### Data records
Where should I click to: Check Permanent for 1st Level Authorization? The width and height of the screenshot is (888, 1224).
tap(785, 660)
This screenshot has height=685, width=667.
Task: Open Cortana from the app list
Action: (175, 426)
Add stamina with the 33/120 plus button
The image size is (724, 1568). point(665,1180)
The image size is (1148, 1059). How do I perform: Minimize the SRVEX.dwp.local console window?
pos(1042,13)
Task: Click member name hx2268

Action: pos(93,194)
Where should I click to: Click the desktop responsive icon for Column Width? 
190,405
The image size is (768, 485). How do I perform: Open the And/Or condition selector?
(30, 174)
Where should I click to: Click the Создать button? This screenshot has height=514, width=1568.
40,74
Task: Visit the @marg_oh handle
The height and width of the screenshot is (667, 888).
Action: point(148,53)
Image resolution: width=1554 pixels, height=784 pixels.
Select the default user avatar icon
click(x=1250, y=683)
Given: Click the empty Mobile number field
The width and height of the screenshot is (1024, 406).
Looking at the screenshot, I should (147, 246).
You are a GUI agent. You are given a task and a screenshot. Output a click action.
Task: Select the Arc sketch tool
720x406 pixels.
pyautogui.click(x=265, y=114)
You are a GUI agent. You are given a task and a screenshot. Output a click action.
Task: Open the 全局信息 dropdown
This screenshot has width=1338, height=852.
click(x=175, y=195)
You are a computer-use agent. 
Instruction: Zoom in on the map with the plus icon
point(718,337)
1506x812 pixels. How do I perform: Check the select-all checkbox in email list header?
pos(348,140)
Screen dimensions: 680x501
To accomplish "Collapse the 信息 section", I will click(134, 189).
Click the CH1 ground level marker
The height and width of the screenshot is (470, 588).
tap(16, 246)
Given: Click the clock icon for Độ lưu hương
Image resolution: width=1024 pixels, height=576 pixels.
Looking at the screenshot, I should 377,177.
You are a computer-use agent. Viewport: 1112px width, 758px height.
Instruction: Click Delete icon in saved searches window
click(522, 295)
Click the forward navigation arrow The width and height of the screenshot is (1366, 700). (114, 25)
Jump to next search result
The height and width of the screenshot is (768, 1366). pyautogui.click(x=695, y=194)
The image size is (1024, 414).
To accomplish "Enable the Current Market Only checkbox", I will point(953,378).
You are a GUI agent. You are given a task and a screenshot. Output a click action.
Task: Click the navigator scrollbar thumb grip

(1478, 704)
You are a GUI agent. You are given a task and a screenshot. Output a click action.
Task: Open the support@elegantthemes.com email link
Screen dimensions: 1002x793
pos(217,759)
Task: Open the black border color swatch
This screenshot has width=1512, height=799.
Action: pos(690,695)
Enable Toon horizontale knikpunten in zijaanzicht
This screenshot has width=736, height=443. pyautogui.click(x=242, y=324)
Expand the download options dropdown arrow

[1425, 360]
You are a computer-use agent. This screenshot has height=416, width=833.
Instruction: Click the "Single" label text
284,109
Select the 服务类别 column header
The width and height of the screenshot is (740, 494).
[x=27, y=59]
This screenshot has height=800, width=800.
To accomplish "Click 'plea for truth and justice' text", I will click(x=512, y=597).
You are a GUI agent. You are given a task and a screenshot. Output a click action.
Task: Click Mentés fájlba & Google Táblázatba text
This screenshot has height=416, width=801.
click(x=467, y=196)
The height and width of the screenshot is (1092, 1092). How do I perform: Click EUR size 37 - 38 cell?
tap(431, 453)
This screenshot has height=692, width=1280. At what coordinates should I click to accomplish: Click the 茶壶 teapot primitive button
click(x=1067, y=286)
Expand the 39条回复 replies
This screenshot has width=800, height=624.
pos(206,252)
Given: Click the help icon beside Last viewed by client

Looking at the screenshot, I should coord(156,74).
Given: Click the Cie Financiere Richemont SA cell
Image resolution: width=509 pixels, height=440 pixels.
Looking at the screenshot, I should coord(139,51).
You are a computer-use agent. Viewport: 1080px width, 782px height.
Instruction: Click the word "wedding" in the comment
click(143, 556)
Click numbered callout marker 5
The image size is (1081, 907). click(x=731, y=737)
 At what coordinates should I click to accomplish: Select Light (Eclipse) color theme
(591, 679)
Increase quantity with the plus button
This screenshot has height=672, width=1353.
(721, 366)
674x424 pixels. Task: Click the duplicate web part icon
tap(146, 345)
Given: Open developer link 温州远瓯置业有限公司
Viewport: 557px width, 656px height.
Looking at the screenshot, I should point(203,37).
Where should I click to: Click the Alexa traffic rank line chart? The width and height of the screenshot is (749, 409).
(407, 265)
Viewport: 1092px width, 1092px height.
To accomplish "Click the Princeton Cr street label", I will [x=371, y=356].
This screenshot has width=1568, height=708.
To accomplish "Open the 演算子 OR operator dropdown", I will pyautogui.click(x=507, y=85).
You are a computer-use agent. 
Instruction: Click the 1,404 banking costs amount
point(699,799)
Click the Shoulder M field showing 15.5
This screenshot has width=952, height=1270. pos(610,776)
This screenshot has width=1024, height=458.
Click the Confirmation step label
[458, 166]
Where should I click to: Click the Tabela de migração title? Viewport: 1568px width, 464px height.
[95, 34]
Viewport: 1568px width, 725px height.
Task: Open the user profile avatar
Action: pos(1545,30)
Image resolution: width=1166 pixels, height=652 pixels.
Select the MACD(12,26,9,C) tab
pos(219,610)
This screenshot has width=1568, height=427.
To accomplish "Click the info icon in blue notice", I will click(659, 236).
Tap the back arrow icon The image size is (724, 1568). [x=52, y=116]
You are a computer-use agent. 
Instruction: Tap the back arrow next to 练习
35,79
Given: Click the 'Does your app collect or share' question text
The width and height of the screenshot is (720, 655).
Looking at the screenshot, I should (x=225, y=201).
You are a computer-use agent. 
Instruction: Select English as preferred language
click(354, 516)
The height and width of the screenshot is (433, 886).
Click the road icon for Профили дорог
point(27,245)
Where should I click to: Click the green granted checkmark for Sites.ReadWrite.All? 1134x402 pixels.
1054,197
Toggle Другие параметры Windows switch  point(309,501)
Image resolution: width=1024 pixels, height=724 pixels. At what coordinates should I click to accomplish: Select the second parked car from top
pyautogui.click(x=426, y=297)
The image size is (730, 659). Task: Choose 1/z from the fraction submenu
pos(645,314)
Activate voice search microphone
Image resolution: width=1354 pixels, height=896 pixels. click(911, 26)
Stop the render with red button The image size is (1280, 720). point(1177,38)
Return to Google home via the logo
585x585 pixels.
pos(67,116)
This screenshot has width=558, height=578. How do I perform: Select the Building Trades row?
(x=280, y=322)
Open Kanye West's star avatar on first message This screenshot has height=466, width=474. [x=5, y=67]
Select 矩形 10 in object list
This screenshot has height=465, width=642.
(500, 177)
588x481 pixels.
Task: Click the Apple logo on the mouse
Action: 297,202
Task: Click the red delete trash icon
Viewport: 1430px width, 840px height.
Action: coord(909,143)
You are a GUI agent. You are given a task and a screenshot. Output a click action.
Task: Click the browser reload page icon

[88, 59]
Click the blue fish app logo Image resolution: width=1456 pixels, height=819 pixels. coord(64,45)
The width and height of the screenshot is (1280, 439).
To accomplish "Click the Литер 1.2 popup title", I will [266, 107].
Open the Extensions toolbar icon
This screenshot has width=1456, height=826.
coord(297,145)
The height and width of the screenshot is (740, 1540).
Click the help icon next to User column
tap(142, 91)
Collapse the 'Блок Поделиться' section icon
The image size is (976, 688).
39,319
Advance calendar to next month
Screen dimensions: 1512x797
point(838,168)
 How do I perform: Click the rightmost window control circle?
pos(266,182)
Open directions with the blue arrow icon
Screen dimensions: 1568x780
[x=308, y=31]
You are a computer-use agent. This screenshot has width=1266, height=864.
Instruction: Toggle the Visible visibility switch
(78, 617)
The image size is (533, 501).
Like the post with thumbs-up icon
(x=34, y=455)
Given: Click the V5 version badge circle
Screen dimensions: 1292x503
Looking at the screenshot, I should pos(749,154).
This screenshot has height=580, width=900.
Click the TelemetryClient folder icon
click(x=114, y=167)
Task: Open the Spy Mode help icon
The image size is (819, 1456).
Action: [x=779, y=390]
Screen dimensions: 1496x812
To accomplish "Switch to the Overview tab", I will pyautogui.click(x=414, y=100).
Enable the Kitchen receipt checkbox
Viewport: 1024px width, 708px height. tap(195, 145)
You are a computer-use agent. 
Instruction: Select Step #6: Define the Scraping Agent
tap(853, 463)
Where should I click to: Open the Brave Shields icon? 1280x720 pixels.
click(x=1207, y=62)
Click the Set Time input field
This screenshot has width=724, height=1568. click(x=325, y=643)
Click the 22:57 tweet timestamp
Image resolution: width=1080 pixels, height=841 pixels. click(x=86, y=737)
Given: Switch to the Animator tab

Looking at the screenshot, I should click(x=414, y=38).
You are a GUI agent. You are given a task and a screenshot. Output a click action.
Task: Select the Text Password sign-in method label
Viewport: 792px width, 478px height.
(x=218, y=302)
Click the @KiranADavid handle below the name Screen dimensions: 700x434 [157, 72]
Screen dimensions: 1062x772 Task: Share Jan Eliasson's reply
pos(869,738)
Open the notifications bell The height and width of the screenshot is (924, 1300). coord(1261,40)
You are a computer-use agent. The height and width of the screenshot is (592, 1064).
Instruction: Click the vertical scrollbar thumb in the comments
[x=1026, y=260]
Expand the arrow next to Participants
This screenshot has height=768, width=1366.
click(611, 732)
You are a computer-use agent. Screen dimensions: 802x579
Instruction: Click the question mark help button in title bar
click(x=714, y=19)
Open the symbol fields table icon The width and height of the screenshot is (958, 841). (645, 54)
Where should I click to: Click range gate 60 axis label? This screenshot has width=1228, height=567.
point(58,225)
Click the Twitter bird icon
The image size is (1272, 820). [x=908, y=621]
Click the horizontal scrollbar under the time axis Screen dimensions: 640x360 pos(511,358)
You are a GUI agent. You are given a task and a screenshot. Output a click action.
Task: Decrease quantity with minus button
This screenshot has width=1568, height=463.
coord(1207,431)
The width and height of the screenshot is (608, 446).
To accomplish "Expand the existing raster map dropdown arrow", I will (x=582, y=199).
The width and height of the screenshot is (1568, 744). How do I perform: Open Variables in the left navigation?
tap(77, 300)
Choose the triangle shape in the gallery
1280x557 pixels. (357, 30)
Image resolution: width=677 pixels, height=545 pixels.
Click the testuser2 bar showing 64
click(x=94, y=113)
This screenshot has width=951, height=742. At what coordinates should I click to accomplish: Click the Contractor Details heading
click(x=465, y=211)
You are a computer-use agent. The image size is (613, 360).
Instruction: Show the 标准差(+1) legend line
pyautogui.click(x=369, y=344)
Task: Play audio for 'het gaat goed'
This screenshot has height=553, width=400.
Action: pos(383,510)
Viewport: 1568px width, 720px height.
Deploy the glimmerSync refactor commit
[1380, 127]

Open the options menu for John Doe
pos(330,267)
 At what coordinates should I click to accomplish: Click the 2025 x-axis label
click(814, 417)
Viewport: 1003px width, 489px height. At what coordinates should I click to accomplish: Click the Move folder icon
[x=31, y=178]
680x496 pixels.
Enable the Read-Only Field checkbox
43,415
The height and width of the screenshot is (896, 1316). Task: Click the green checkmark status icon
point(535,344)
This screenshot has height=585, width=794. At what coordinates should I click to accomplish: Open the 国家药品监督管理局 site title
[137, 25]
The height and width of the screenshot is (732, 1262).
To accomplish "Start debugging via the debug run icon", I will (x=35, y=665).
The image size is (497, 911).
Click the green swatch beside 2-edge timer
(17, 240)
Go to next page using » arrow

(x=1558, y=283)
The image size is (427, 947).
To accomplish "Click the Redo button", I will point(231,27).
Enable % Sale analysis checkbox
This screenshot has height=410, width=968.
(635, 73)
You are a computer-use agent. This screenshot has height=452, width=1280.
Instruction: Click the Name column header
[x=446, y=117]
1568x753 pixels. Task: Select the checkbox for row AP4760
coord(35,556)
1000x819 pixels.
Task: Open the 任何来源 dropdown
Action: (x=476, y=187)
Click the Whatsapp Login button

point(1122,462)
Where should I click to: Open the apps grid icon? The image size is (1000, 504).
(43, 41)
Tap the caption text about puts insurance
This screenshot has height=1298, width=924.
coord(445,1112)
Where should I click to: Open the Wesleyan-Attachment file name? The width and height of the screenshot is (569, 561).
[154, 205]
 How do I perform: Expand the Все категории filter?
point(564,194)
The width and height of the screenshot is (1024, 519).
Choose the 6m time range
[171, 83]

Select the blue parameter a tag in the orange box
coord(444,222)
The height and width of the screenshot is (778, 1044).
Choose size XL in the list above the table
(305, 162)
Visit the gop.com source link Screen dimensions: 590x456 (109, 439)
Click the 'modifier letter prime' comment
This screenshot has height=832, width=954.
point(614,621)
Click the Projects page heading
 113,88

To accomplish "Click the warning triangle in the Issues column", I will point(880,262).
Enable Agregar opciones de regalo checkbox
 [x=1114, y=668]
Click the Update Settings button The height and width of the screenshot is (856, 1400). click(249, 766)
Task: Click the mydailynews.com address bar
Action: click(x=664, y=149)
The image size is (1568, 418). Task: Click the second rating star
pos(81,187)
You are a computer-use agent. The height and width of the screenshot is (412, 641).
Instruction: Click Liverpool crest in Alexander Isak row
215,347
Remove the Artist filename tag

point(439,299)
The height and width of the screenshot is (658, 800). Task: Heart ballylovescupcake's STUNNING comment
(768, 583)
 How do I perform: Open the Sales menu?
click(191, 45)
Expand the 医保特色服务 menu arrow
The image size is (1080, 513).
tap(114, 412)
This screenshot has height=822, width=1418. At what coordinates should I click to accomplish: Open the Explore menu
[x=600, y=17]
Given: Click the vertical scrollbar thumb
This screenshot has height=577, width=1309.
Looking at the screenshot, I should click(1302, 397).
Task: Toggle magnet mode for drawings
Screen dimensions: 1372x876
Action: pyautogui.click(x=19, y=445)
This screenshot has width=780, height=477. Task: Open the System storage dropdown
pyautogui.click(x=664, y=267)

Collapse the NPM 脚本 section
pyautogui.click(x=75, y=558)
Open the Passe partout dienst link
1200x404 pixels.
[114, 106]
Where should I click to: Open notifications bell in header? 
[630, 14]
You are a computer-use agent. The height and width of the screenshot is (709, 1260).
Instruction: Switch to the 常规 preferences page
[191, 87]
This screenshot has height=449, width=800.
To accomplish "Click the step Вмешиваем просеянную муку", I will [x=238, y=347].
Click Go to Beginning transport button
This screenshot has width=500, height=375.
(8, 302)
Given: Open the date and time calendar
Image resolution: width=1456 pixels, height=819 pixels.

### Work instruction
Going through the records above line by line, tally those with the word "calendar" and answer with the number only.

### Response for this exercise
2